WORK INSTRUCTIONS:
Repeat the records exactly. Leave out the pictures.

Items from a data source
····················

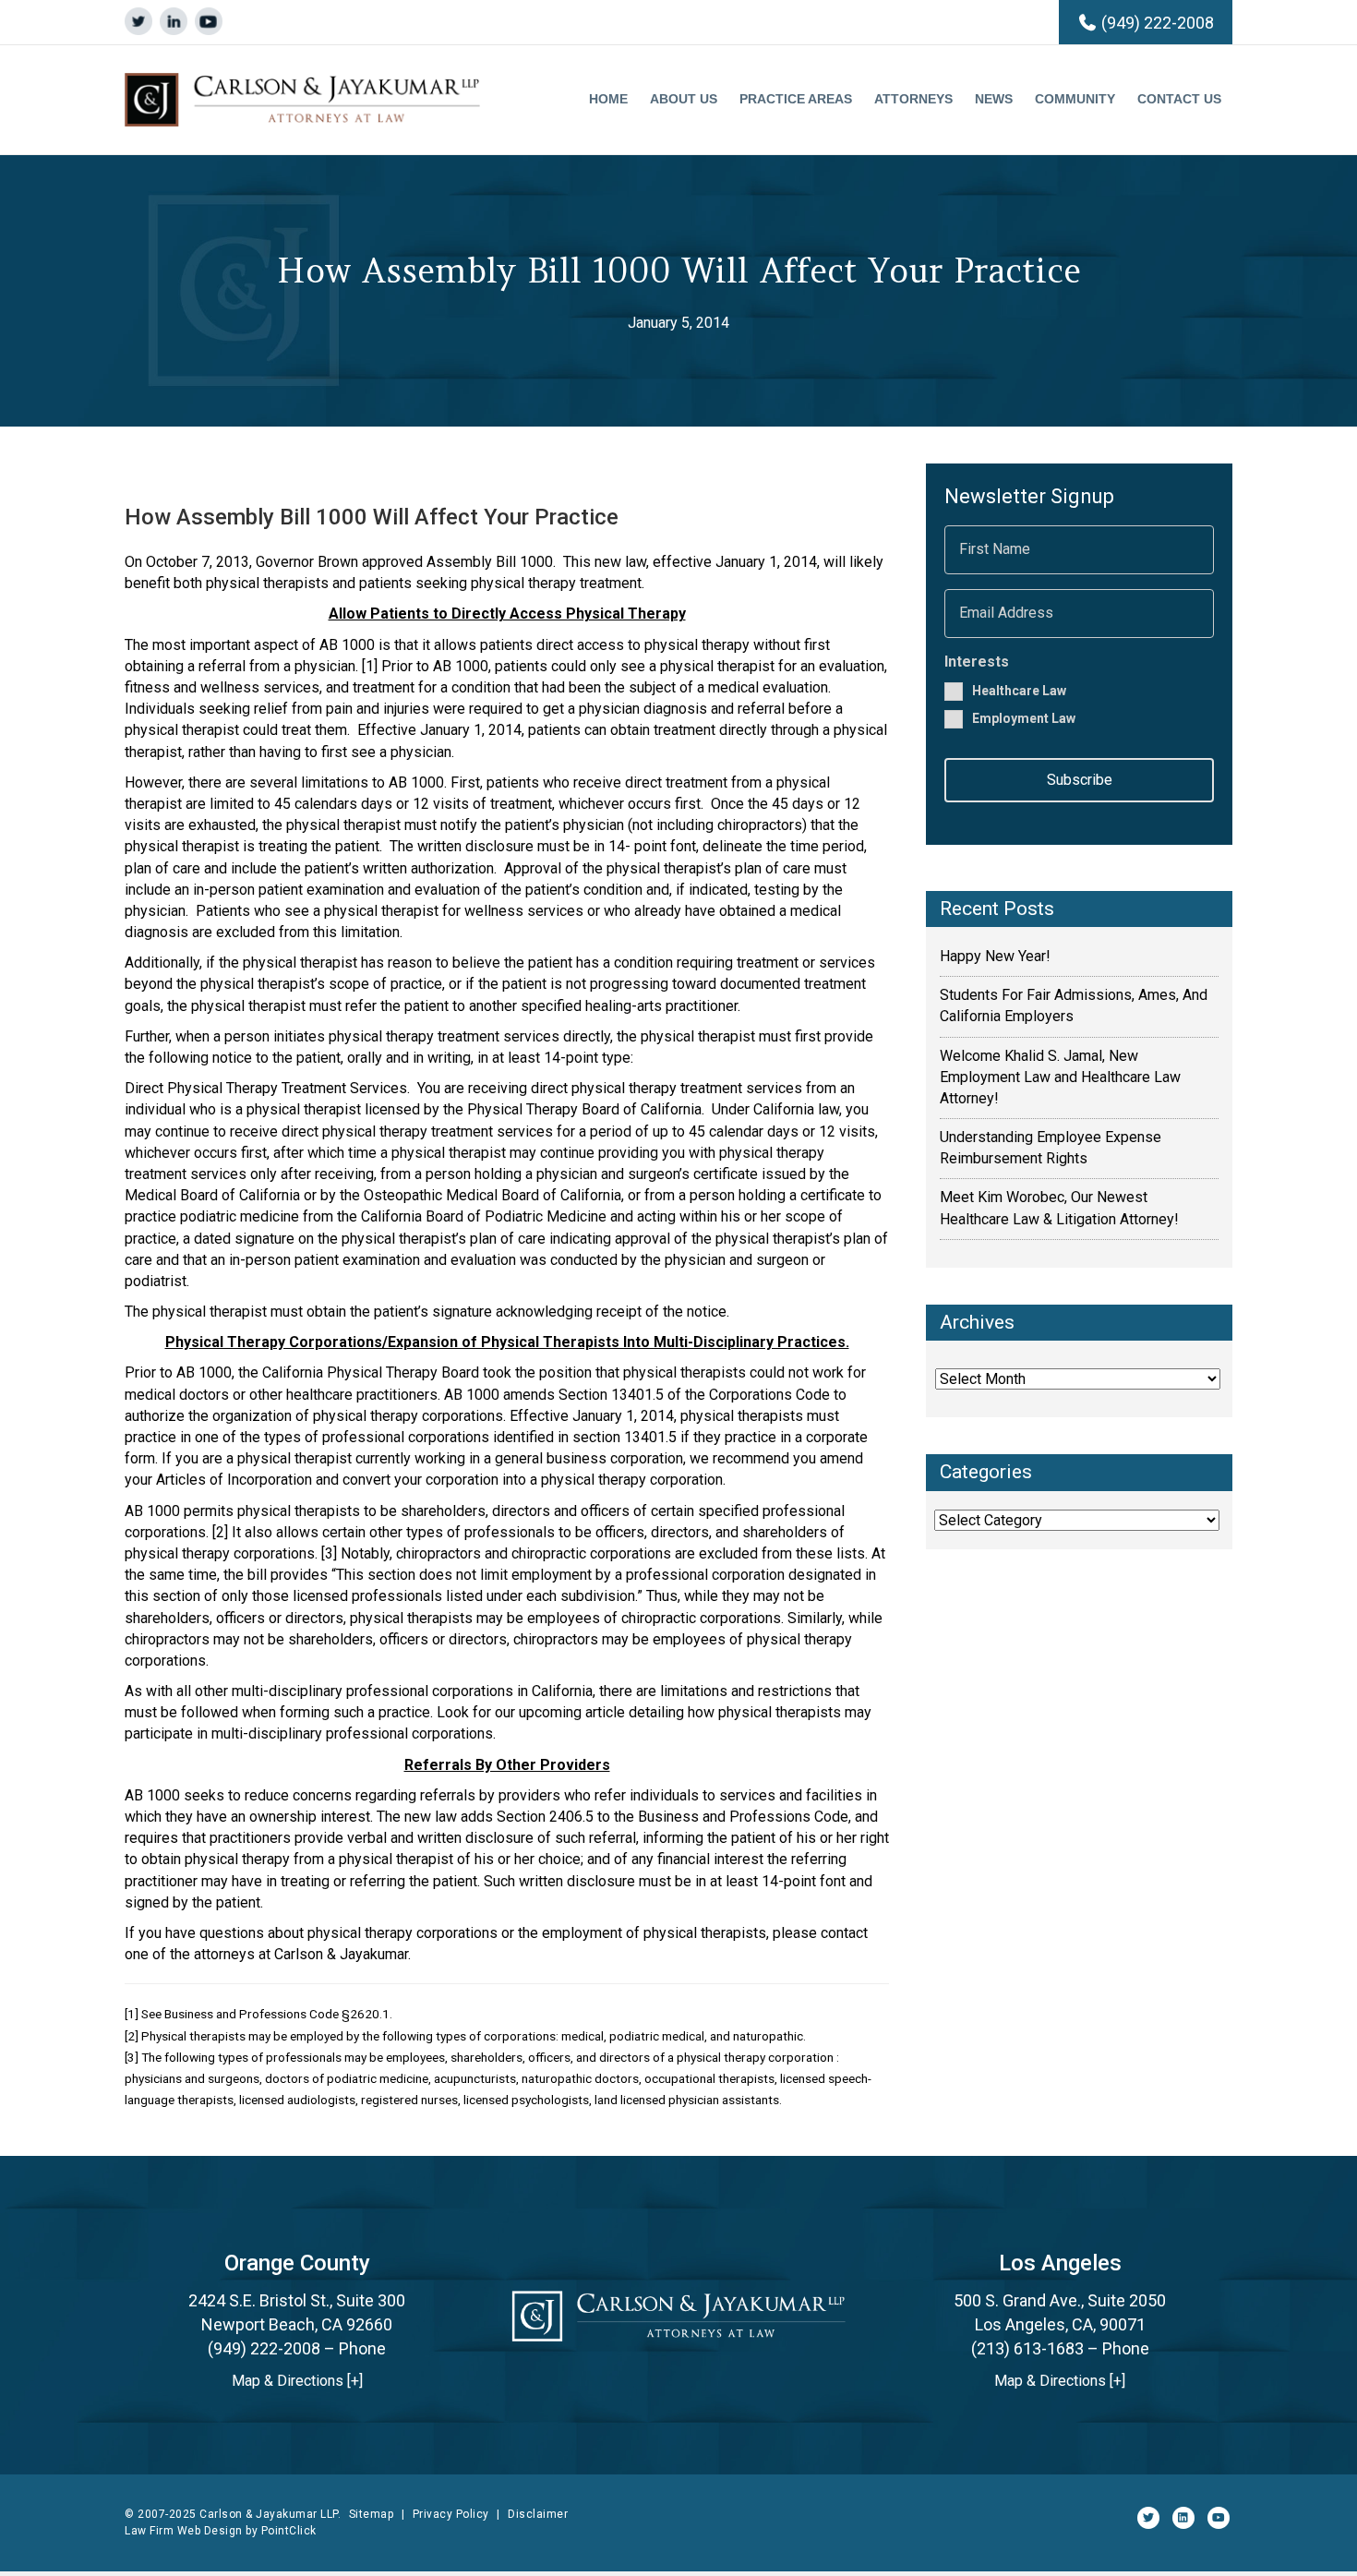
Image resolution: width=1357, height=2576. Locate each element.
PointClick (289, 2530)
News (994, 98)
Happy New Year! (995, 956)
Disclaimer (538, 2514)
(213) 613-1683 (1027, 2348)
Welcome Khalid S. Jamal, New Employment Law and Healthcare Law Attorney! (1060, 1077)
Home (608, 98)
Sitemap (371, 2514)
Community (1075, 98)
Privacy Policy (451, 2514)
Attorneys (913, 98)
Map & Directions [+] (297, 2380)
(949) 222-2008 (1157, 22)
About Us (683, 98)
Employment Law (1023, 718)
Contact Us (1179, 98)
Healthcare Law (1019, 689)
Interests (976, 661)
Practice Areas (795, 98)
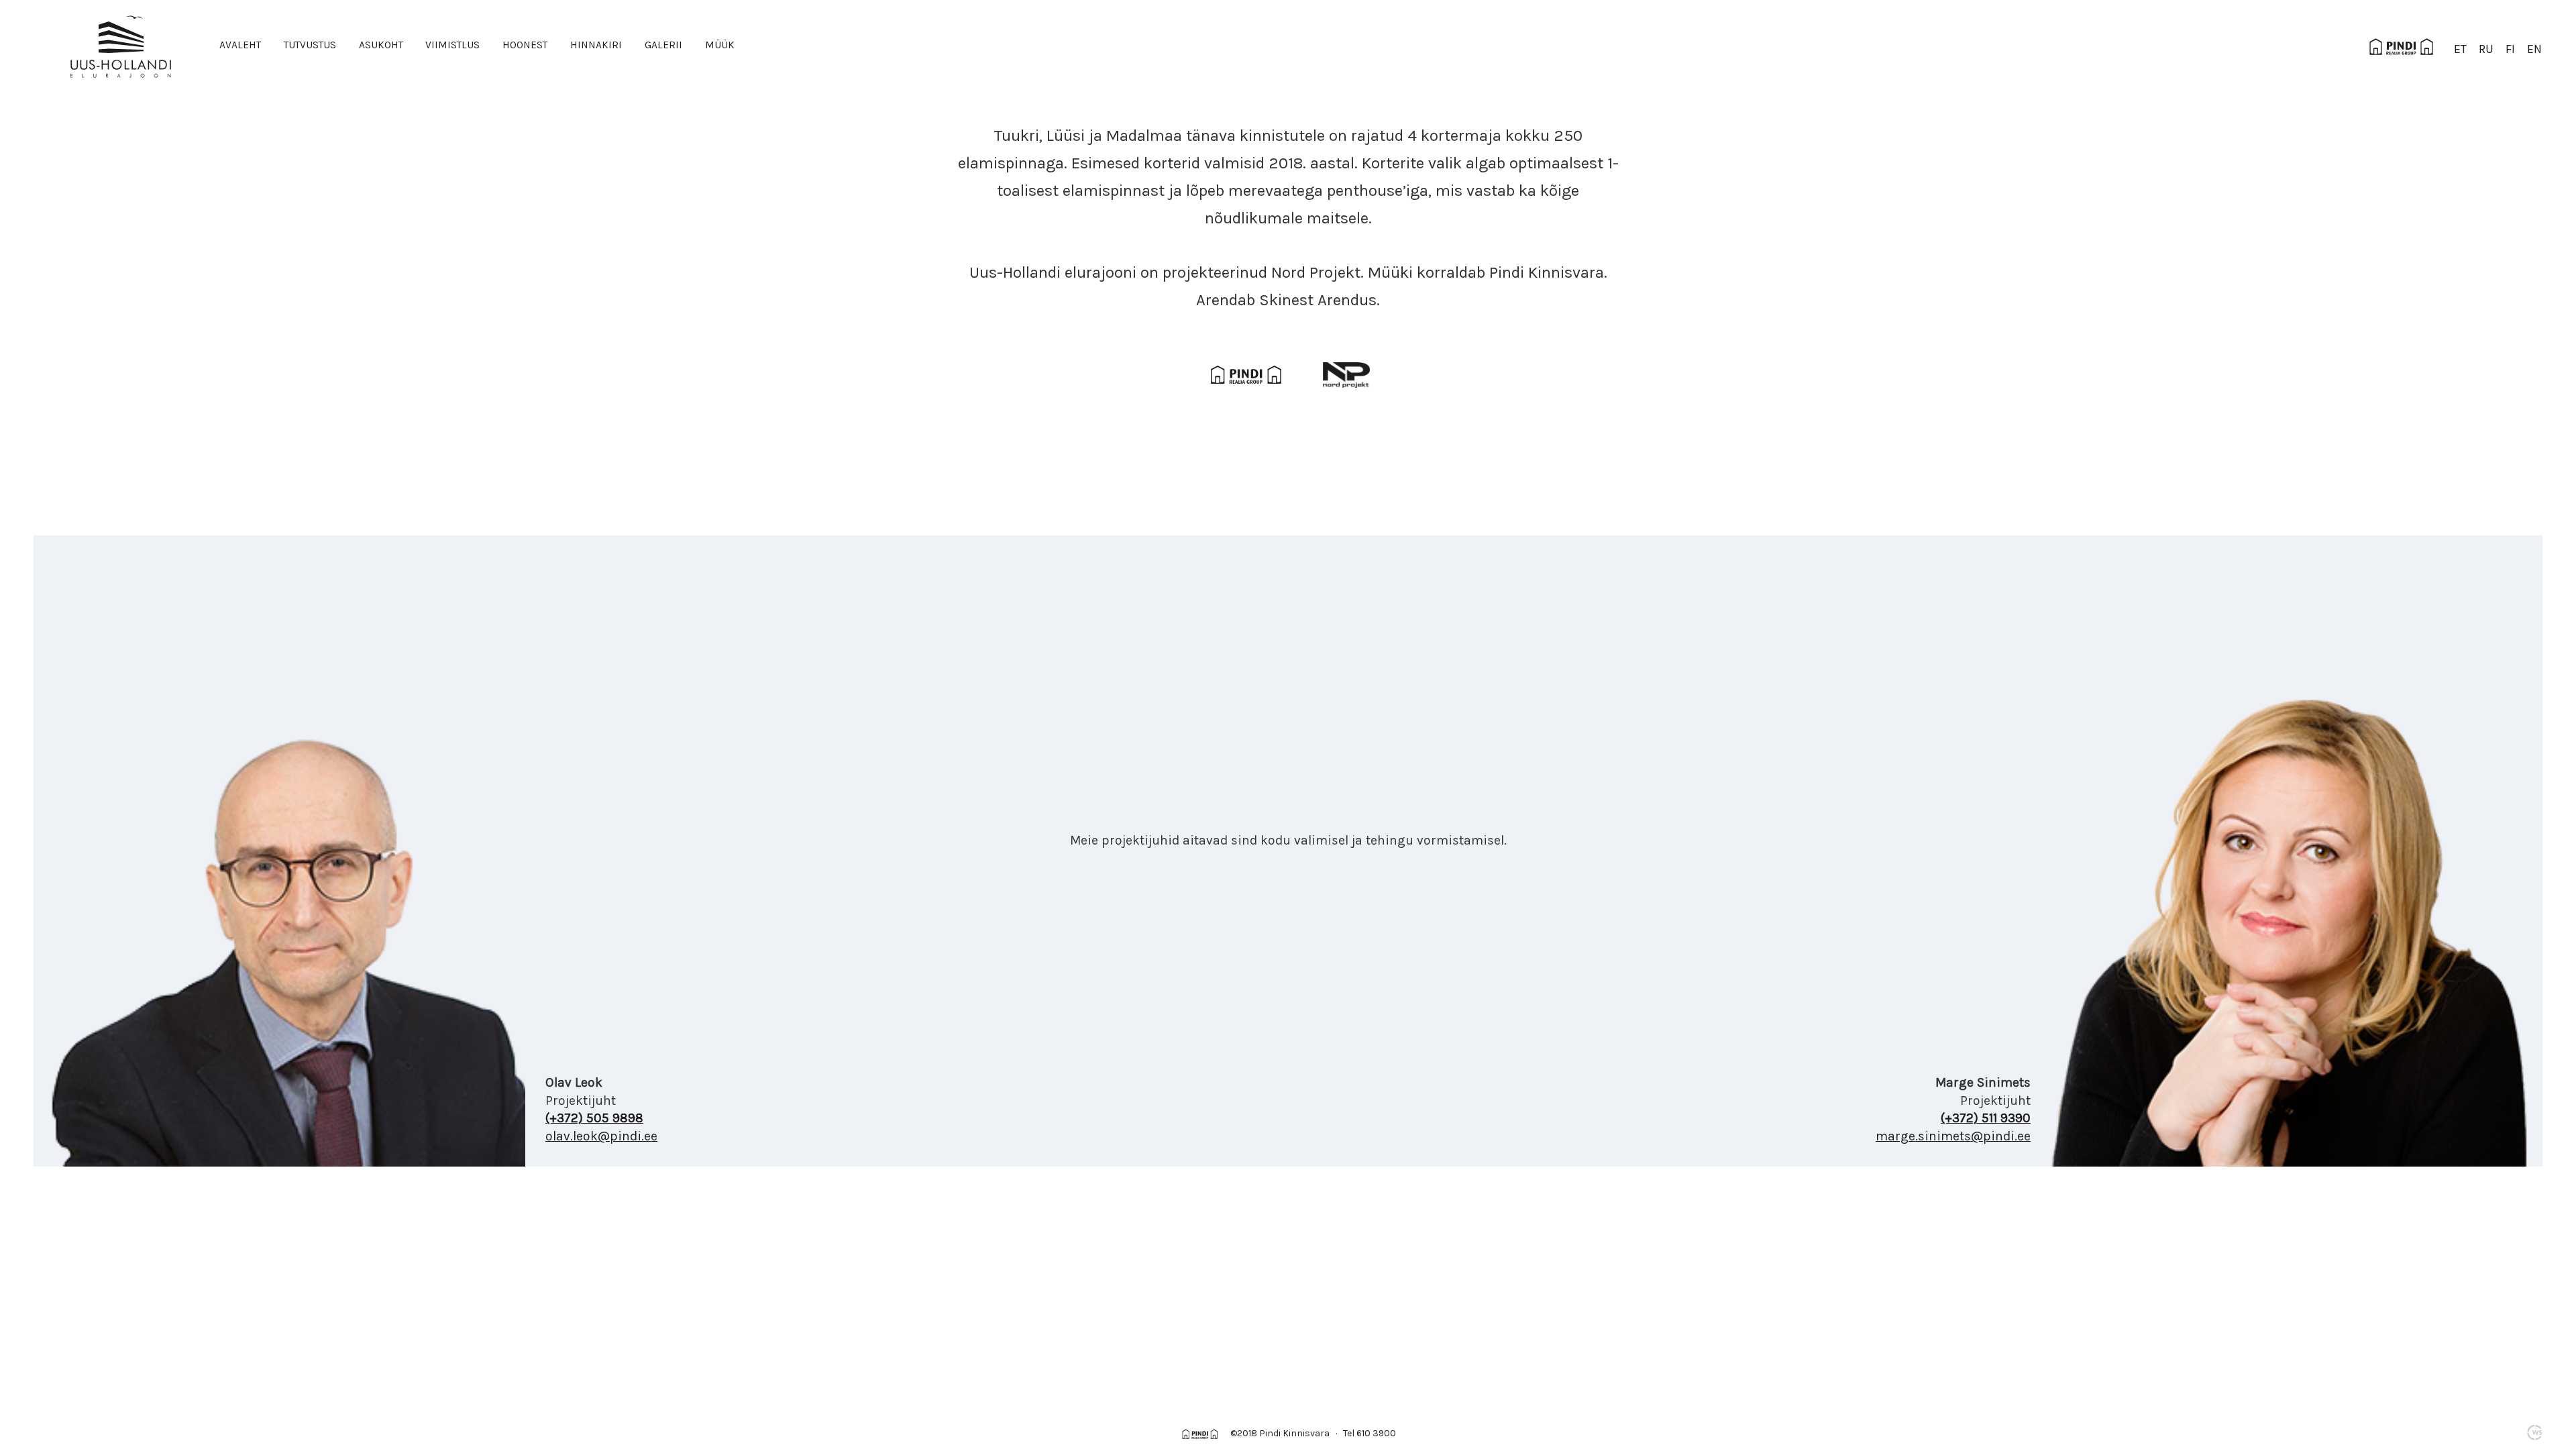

····················

WRITTEN REPLY:
Image resolution: width=1357, height=2576. Locate each element.
PointClick (289, 2530)
News (994, 98)
Happy New Year! (995, 956)
Disclaimer (538, 2514)
(213) 613-1683 (1027, 2348)
Welcome Khalid S. Jamal, New Employment Law and Healthcare Law Attorney! (1060, 1077)
Home (608, 98)
Sitemap (371, 2514)
Community (1075, 98)
Privacy Policy (451, 2514)
Attorneys (913, 98)
Map & Directions [+] (297, 2380)
(949) 222-2008 (1157, 22)
About Us (683, 98)
Employment Law (1023, 718)
Contact Us (1179, 98)
Healthcare Law (1019, 689)
Interests (976, 661)
Practice Areas (795, 98)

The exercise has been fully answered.